## ACTIVITY
From the material below, reproduce exactly the stretch of lines that begins with the line holding "How do I perform: Delete" and ends with the line holding "Given: Choose the B. Com. course tag", skipping the pictures.

## SUPPLIED INFORMATION
□ □ □
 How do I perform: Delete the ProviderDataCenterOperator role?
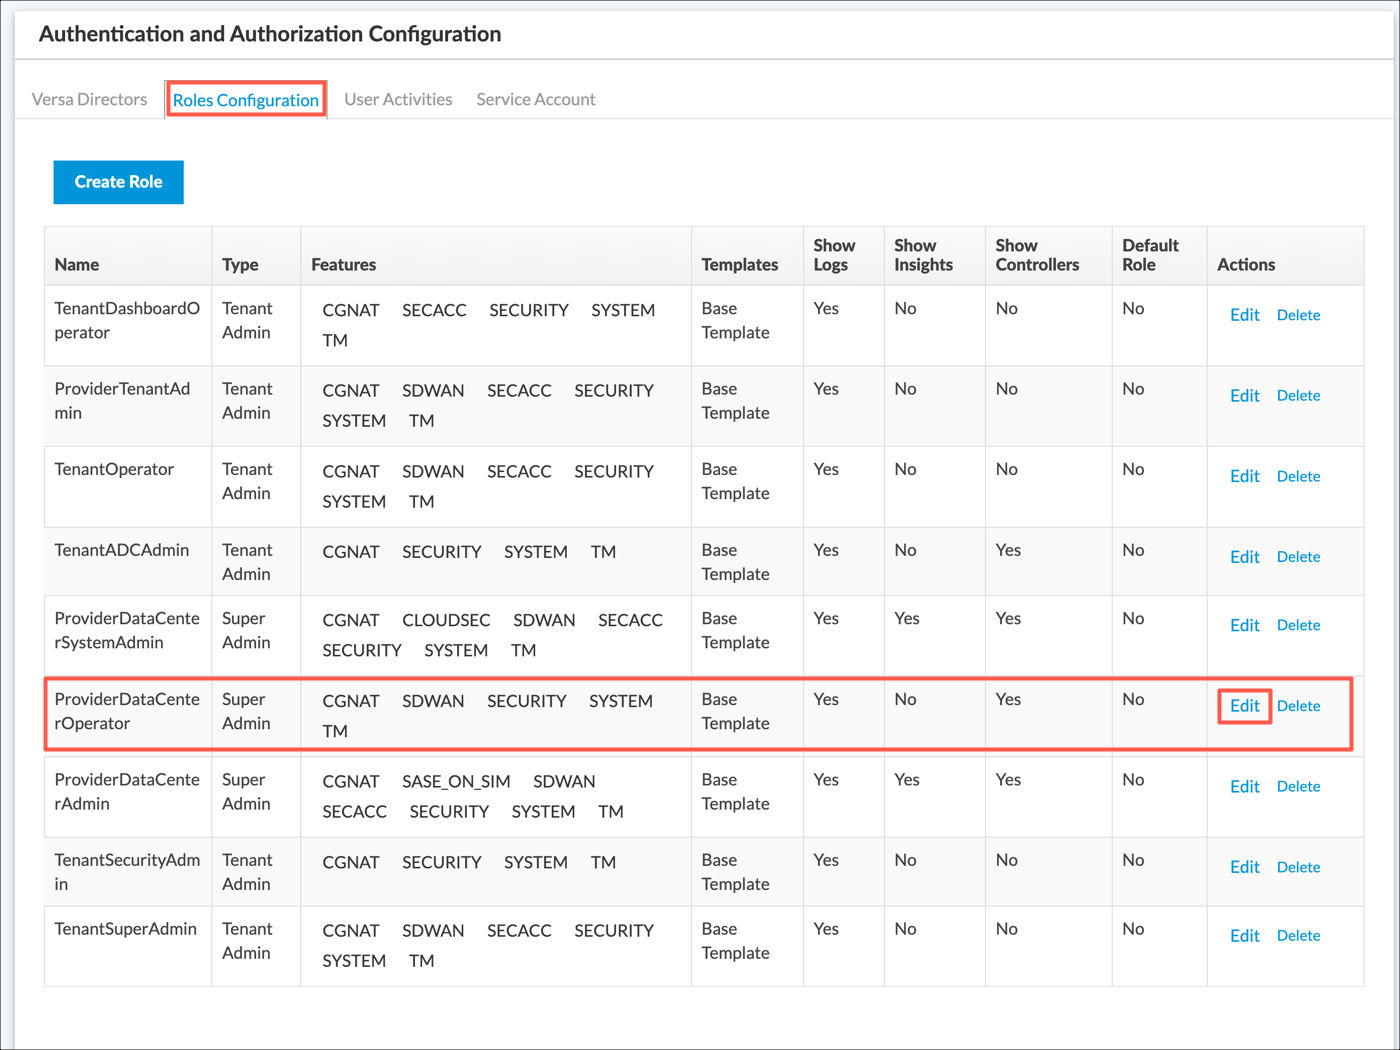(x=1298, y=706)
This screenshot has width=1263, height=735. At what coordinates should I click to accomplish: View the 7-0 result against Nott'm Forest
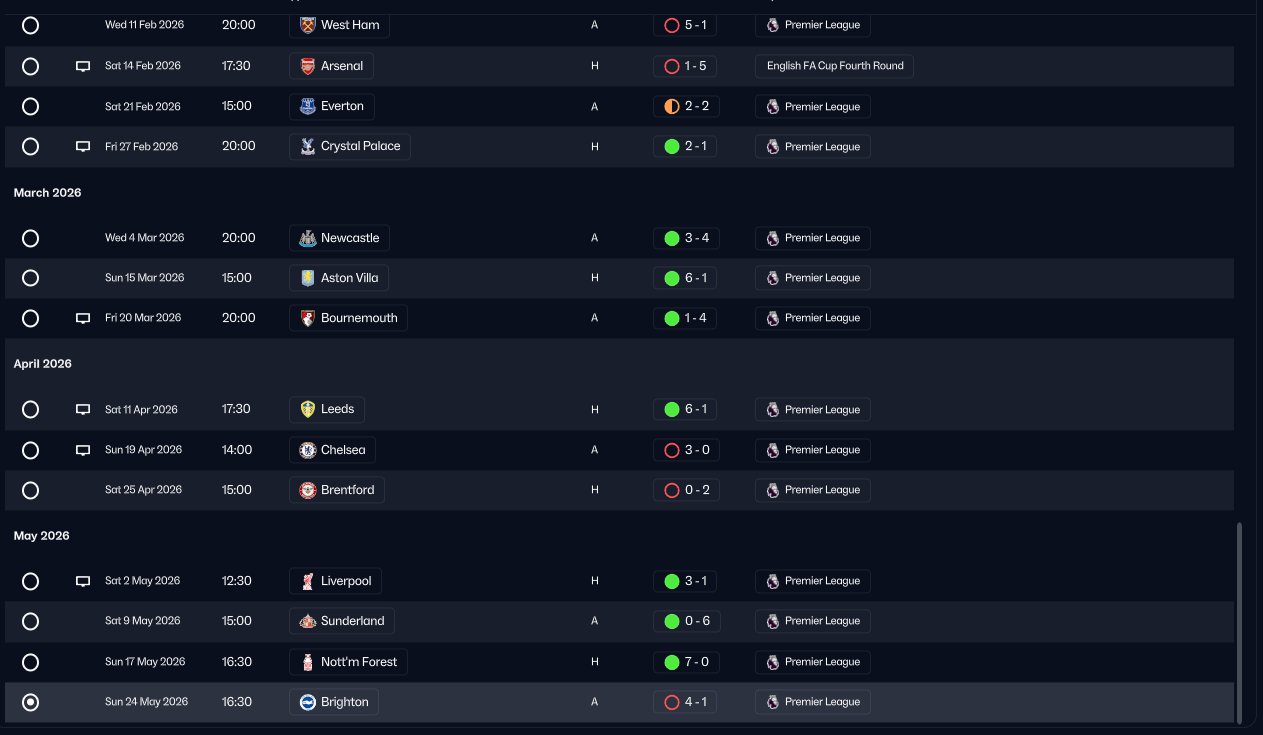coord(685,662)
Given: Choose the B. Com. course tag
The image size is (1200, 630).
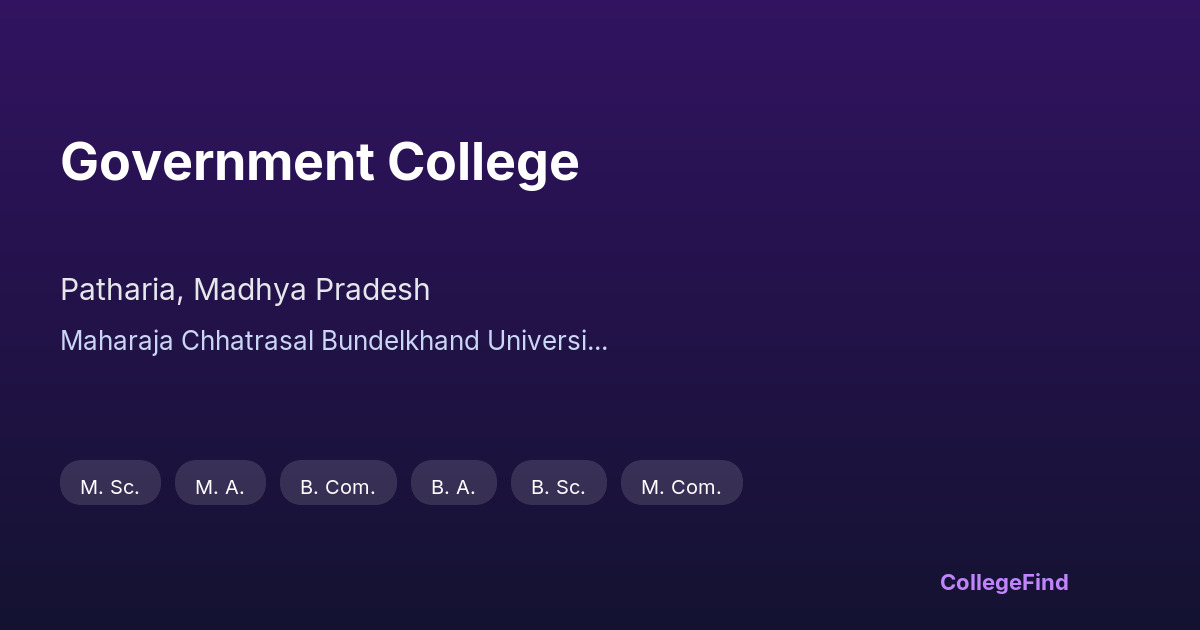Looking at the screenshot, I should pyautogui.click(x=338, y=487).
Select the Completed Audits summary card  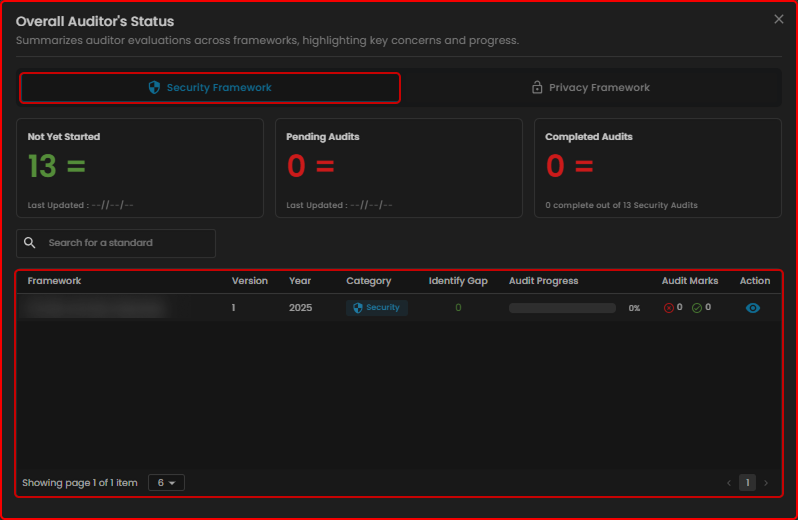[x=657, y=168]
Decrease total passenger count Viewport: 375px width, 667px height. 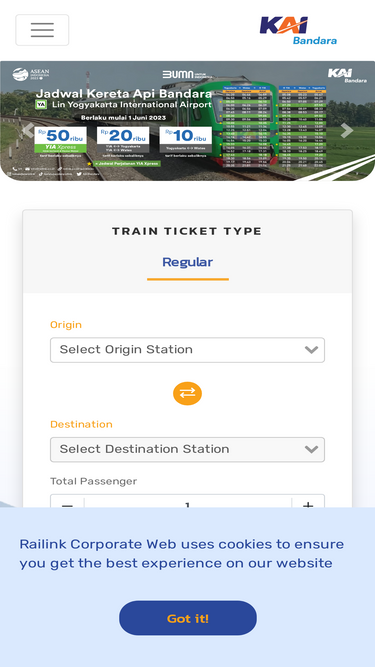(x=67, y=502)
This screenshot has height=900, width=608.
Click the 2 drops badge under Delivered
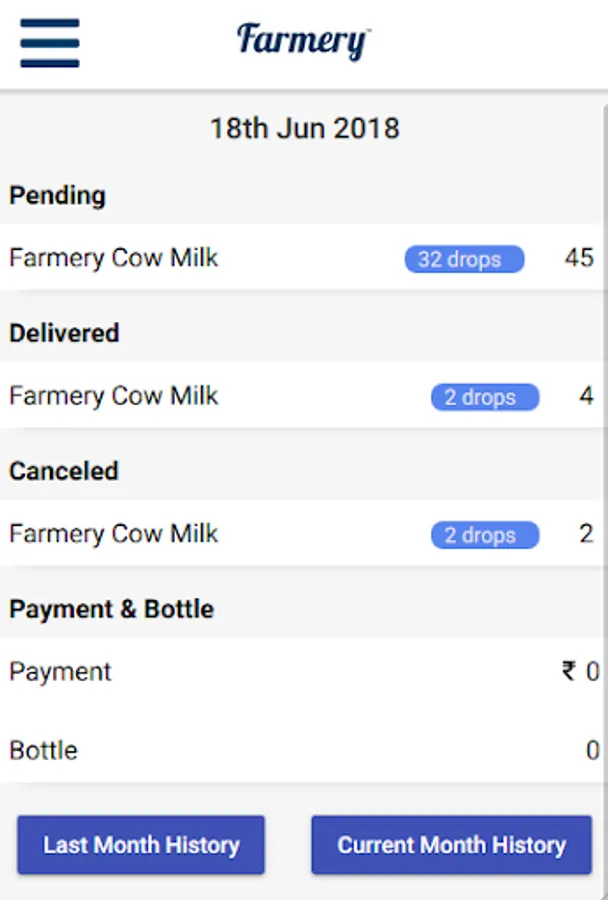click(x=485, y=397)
□ □ □
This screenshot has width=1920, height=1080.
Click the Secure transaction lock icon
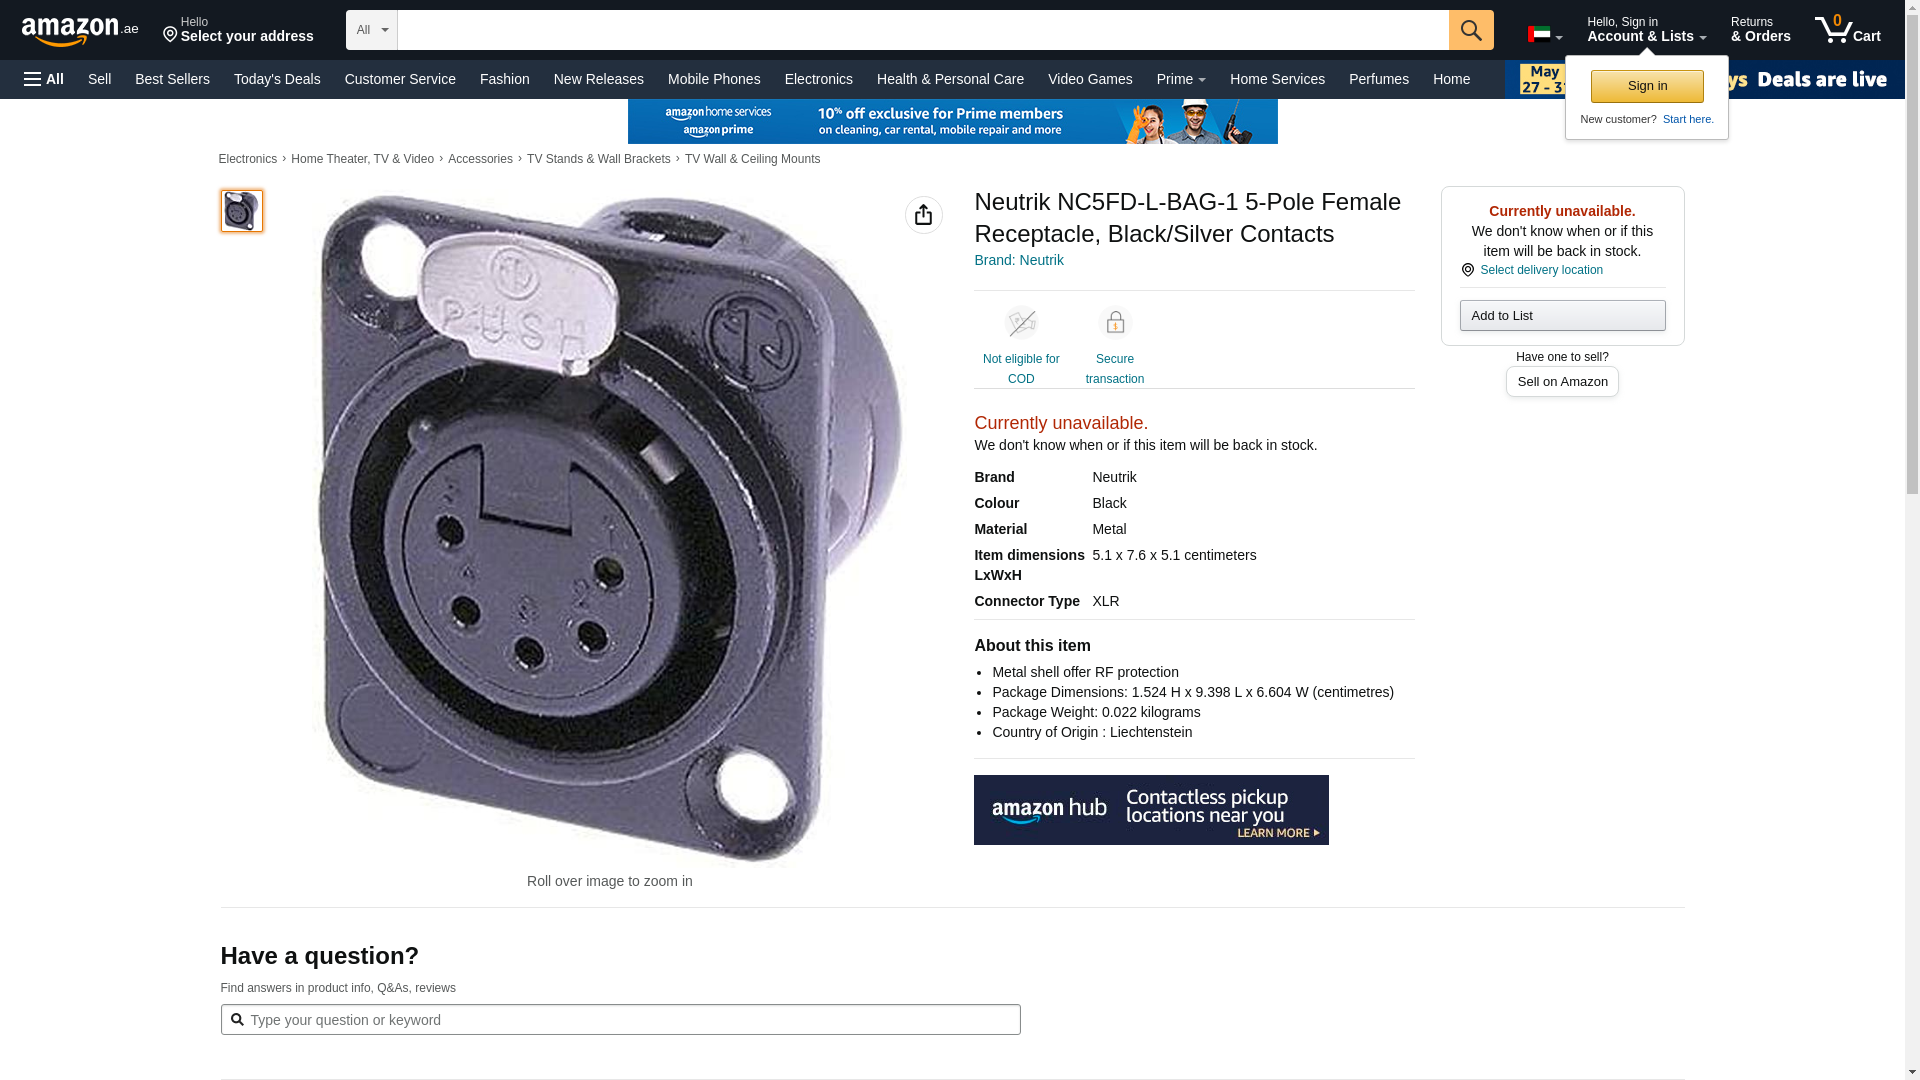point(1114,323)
□ □ □
## OUTPUT BELOW
 How do I perform: Delete the ProviderDataCenterOperator role?
(x=1298, y=706)
This screenshot has width=1263, height=735. At what coordinates should I click to accomplish: View the 7-0 result against Nott'm Forest
coord(685,662)
Given: Choose the B. Com. course tag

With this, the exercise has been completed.